Neural network techniques for position and scale invariant image classification

Grimes, Catherine Alison (1998). Neural network techniques for position and scale invariant image classification. PhD thesis The Open University.

DOI: https://doi.org/10.21954/ou.ro.0000e20a

Abstract

This research is concerned with the application of neural network techniques to the problems of classifying images in a manner that is invariant to changes in position and scale. In addition to the goal of invariant classification, the network has to classify the objects in a hierarchical manner, in which complex features are constructed from simpler features, and use unsupervised learning. The resultant hierarchical structure should be able to classify the image by having an internal representation that models the structure of the image.

After finding existing neural network techniques unsuitable, a new type of neural network was developed that differed from the conventional multi-layer perceptron type of architecture.
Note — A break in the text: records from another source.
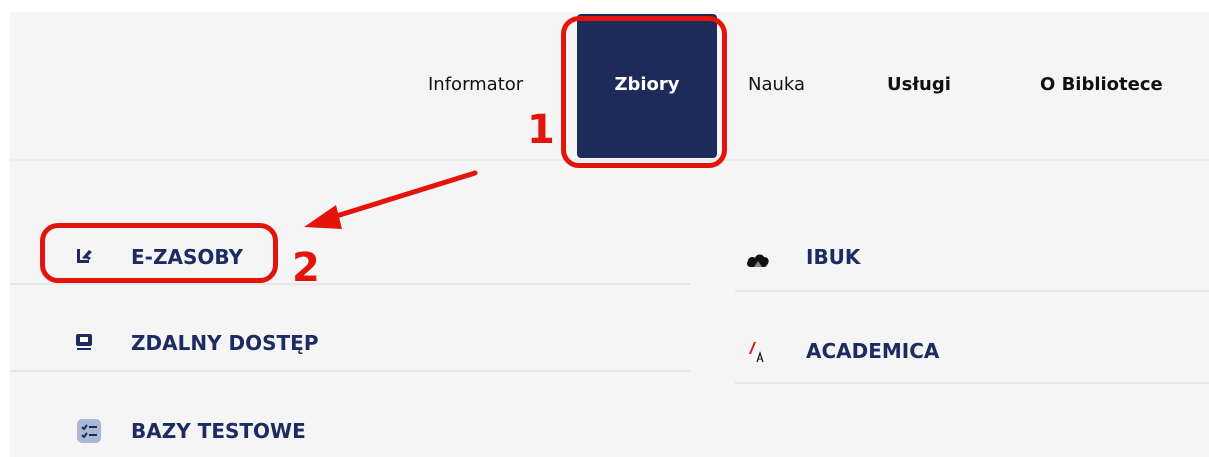  I want to click on academica-logo, so click(756, 352).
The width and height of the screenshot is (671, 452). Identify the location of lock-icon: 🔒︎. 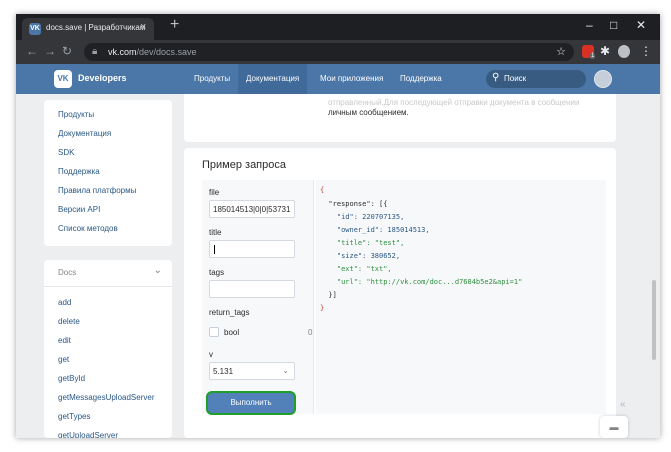
(95, 52).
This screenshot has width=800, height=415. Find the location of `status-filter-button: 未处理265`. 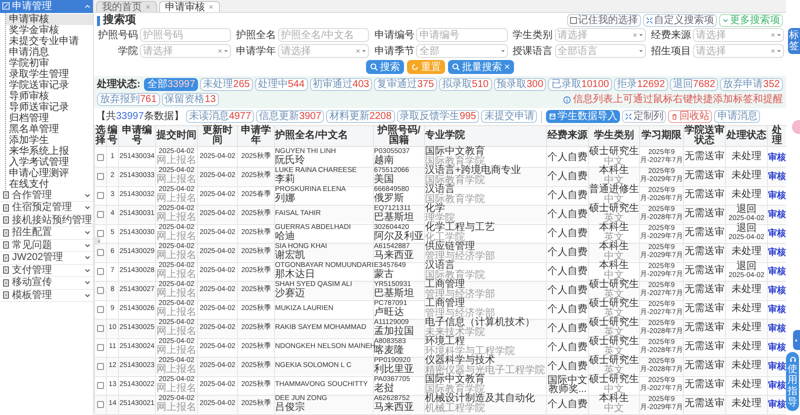

status-filter-button: 未处理265 is located at coordinates (226, 84).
This network was constructed from neurons that were grouped into feature detectors.These neurons were taught in an unsupervised manner that used a technique based on Kohonen learning.A number of novel techniques were developed to improve the learning and classification performance of the network.

The network was able to retain the spatial relationship of the classified features; this inherent property resulted in the capability for position and scale invariant classification. As a consequence, an additional invariance filter was not required. In addition to achieving the invariance property, the developed techniques enabled multiple objects in an image to be classified.
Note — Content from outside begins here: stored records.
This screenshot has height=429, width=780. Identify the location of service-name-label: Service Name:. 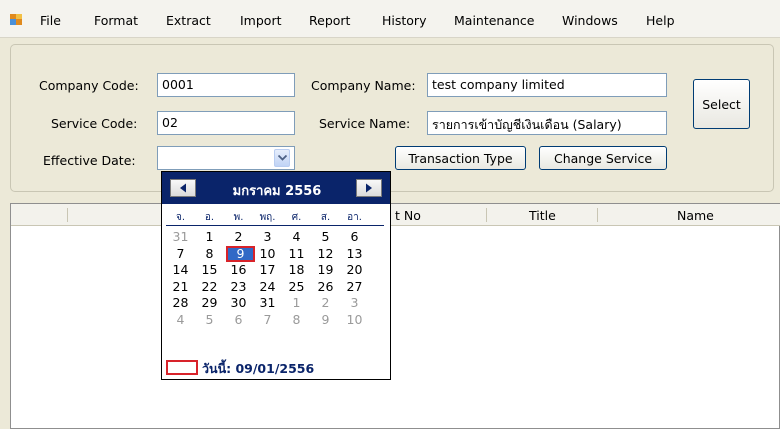
(365, 124).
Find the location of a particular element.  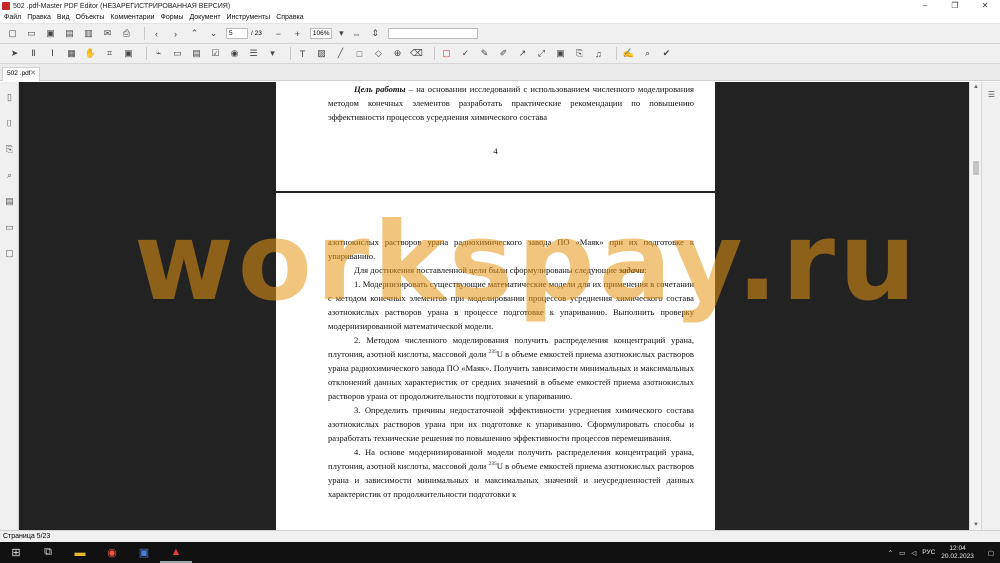

button-field-icon: ▭ is located at coordinates (178, 54).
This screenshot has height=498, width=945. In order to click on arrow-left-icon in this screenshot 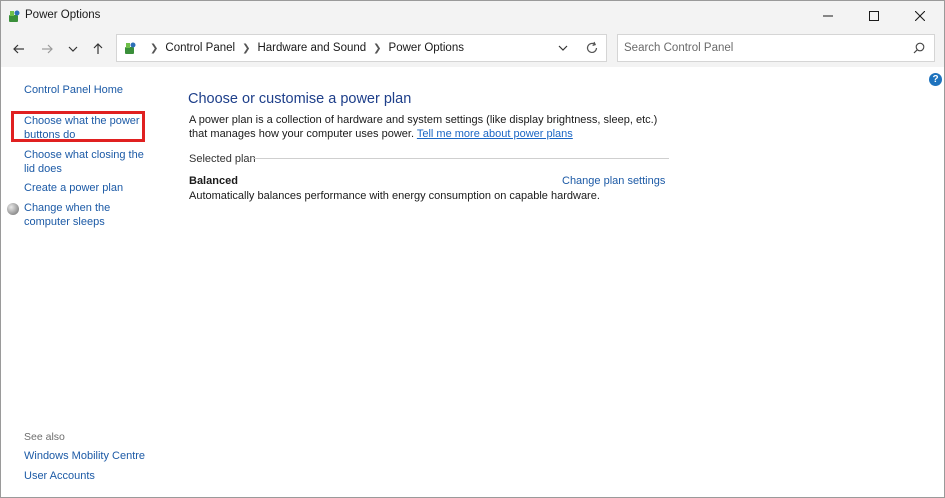, I will do `click(18, 49)`.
When the network had learned the spatial relationships between the lower level features, names could be assigned to the identified features. As part of the classification process, th e system was able to identify the positions of the classified features in all layers of the network.
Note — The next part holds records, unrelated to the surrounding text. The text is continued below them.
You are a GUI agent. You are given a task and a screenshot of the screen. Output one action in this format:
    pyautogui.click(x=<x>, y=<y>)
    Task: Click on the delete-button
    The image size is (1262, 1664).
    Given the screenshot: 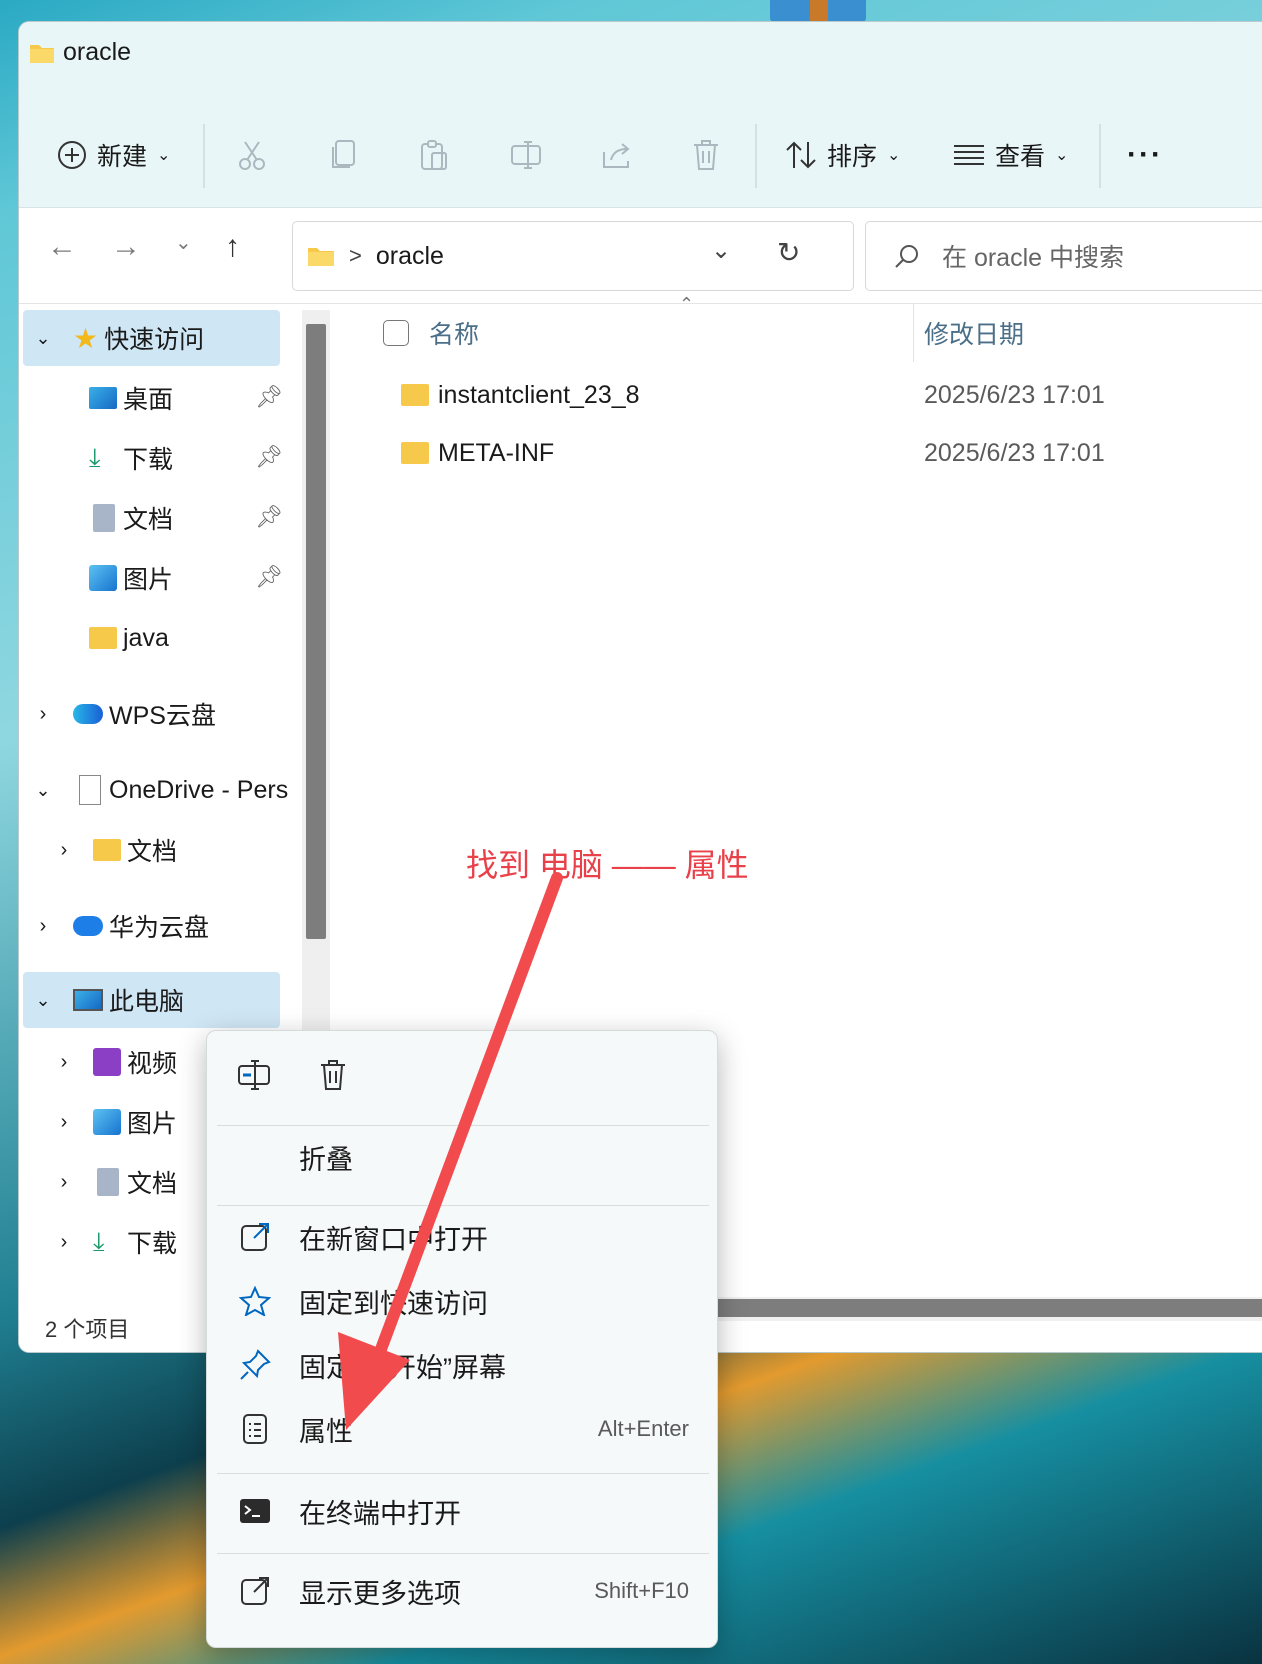 What is the action you would take?
    pyautogui.click(x=706, y=155)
A software model of an artificial retina was used to test the grey scale classification performance of the network and to assess the response of the retina to changes in brightness.

Like the Neocognitron, the resulting network was developed solely for image classification. Although the Neocognitron is not designed for scale or position invariance, it was chosen for comparison purposes because it has structural similarities and the ability to accommodates light changes in the image.

This type of network could be used as the basis for a 2D-scene analysis neural network, in which the inherent parallelism of the neural network would provide simultaneous classification of the objects in the image.